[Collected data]
⟨

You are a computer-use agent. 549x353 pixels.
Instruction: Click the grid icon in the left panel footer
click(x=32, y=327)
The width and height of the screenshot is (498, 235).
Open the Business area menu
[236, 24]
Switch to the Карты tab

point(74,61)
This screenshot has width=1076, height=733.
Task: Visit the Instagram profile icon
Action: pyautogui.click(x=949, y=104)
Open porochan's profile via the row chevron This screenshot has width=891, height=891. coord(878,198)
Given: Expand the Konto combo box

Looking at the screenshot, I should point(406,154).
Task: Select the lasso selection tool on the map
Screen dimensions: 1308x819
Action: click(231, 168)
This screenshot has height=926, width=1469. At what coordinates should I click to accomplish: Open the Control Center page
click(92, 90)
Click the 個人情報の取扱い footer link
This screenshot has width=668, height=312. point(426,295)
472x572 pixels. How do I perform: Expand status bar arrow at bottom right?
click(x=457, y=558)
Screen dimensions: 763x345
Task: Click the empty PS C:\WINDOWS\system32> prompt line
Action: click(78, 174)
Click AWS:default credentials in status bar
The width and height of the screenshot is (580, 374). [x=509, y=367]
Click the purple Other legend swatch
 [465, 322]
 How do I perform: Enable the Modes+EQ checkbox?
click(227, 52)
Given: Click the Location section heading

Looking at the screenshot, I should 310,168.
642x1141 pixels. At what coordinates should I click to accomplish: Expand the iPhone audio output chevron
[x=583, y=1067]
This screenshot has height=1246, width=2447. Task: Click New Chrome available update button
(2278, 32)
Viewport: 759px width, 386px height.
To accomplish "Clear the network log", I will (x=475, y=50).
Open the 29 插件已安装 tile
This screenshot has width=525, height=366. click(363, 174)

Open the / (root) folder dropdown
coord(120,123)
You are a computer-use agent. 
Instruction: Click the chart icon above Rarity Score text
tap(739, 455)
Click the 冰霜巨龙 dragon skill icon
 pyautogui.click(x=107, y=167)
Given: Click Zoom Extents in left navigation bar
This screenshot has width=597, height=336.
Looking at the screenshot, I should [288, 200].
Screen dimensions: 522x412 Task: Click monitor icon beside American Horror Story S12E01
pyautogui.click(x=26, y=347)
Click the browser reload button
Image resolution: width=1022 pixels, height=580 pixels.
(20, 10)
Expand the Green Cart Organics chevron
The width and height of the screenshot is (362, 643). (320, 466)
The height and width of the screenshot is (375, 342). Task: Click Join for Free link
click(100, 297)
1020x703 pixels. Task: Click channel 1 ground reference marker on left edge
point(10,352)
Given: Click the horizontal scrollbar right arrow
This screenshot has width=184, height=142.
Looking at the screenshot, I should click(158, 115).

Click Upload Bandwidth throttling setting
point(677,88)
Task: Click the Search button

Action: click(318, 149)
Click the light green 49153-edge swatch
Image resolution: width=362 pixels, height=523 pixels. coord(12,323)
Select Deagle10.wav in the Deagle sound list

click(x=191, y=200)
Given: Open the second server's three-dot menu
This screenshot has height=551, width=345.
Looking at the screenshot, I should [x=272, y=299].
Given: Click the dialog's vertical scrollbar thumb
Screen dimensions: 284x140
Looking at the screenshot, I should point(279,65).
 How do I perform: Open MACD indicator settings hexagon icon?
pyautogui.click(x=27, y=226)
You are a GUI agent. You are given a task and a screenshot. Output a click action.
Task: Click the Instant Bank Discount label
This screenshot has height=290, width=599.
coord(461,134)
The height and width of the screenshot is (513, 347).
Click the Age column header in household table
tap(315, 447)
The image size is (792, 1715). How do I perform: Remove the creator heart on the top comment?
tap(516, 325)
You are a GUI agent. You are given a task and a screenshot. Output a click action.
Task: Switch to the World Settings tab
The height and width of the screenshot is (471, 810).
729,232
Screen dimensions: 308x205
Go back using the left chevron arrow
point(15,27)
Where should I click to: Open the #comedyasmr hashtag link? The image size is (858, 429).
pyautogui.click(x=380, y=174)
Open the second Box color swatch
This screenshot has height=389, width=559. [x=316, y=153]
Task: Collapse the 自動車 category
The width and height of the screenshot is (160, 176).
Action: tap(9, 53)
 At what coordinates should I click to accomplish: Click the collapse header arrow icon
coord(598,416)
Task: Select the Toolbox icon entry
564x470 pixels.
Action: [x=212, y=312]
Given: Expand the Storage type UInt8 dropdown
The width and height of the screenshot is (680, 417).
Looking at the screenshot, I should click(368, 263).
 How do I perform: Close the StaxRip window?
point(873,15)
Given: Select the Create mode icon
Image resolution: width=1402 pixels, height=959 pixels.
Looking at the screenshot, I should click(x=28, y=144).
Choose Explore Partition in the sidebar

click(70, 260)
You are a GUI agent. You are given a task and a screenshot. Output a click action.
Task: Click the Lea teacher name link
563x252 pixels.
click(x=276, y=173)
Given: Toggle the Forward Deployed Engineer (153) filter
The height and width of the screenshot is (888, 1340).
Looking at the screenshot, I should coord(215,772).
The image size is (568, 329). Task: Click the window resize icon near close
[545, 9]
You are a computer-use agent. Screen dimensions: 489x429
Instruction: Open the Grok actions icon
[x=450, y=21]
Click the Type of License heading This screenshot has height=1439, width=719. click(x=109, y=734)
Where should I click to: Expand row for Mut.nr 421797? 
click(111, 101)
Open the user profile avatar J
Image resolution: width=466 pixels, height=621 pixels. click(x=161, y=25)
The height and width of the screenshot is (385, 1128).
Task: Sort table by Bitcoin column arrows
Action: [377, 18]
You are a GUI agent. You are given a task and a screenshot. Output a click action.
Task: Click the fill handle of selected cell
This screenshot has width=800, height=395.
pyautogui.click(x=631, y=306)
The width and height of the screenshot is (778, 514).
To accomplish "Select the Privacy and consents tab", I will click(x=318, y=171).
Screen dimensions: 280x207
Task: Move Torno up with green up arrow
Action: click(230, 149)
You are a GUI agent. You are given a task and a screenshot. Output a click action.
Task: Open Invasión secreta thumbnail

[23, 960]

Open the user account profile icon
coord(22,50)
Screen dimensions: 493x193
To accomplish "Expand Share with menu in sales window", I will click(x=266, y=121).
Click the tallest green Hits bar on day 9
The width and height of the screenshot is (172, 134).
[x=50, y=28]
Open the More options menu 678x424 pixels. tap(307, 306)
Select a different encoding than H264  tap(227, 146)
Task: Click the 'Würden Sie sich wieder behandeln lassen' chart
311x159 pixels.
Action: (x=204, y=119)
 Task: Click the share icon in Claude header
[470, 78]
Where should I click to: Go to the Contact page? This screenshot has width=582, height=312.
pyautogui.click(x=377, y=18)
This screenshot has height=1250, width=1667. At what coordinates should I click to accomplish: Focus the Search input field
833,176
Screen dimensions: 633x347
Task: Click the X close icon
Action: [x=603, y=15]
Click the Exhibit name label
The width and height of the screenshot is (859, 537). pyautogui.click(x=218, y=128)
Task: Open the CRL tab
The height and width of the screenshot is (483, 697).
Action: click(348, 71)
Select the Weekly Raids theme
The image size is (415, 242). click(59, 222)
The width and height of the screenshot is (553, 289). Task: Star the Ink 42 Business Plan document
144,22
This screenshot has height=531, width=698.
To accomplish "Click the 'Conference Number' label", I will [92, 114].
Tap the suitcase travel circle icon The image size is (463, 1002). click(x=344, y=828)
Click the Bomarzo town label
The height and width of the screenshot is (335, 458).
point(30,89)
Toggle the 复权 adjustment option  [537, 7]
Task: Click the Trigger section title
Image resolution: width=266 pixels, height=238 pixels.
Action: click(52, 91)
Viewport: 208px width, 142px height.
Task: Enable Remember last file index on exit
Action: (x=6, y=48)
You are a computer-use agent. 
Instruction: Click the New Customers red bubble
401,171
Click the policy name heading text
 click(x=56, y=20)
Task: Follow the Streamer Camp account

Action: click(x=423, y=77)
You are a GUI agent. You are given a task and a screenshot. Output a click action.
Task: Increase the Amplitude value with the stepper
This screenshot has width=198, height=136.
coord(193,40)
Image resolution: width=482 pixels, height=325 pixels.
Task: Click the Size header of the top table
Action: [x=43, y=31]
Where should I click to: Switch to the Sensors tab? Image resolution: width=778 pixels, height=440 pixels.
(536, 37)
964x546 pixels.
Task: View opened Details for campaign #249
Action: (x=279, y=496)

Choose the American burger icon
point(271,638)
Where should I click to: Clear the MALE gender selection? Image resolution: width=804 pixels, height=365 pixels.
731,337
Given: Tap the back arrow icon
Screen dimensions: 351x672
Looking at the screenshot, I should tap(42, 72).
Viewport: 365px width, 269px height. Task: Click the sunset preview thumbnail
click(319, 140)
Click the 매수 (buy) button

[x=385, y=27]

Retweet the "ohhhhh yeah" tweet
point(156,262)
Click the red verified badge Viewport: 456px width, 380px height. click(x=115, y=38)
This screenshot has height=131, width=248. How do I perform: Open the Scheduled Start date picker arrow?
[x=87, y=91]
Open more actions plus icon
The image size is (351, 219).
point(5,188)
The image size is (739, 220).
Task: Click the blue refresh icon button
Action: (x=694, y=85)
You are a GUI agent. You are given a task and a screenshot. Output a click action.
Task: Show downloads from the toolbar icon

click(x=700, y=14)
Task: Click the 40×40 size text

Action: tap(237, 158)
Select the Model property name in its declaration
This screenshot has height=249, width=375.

⟩

** Exercise **
Go through the entries above and copy each line holding the string "scrollbar".

** Answer space **
Given: Click the horizontal scrollbar right arrow
Given: Click the dialog's vertical scrollbar thumb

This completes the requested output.